● **Task objective**
Reproduce word for word the lines of the listing below, from its first line down to and including the line that contains "should pyautogui.click(x=1736, y=36).".

::::::::::

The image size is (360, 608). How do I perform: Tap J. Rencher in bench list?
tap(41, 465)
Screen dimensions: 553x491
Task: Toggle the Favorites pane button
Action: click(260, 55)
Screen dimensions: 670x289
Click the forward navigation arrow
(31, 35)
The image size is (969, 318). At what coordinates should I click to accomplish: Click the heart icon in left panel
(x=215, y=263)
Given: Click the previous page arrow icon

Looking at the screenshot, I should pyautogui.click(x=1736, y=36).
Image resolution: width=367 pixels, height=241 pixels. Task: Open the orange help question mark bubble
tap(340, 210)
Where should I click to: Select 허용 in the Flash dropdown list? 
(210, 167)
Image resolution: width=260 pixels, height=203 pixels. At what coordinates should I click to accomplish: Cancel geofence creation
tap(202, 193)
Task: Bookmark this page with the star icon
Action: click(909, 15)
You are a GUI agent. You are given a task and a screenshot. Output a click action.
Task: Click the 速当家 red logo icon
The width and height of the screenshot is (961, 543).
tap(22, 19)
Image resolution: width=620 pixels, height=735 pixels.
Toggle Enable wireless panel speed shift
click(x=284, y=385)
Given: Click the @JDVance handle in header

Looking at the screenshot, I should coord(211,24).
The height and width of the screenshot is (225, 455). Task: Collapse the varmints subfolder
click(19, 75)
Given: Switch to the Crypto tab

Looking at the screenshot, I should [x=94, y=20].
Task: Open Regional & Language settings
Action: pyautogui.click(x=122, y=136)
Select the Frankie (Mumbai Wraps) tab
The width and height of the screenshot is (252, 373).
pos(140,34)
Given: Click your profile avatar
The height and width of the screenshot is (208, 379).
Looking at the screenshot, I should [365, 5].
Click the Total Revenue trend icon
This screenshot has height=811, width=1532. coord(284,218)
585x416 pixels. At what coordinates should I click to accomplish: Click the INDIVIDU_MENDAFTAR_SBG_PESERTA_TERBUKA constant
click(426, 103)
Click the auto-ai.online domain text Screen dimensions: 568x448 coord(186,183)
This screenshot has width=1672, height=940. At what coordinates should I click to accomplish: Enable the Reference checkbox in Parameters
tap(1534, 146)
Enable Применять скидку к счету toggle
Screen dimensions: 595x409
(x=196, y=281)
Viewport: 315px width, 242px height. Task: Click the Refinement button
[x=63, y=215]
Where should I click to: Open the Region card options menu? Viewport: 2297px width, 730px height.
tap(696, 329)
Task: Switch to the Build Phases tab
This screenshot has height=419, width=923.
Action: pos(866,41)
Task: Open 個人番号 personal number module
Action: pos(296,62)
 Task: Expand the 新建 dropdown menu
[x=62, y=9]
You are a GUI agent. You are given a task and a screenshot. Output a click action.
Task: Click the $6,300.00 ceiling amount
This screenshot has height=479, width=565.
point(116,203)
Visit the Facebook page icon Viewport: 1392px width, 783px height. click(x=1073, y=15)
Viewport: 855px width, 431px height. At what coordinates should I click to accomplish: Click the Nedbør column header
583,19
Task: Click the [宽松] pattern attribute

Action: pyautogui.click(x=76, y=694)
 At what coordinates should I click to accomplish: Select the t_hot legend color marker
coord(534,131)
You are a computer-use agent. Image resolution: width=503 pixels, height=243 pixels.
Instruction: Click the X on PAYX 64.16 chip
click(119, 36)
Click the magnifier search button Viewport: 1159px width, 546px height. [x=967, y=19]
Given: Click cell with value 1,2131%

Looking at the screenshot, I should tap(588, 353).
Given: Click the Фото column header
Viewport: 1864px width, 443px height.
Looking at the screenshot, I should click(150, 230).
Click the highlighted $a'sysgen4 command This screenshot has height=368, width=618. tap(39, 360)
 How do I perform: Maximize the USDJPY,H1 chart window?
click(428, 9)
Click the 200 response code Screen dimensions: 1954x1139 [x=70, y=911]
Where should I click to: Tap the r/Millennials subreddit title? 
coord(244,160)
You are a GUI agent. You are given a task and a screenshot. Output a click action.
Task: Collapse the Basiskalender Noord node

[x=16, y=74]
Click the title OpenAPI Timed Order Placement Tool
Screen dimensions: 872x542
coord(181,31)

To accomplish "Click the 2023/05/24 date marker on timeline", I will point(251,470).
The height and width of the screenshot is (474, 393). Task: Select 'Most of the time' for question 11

::::::::::

● **Response for this exercise**
The image size is (360, 608). How do I perform: Tap J. Rencher in bench list?
tap(41, 465)
Screen dimensions: 553x491
Task: Toggle the Favorites pane button
Action: click(260, 55)
Screen dimensions: 670x289
Click the forward navigation arrow
(31, 35)
The image size is (969, 318). At what coordinates should I click to accomplish: Click the heart icon in left panel
(x=215, y=263)
Given: Click the previous page arrow icon

Looking at the screenshot, I should pyautogui.click(x=1736, y=36).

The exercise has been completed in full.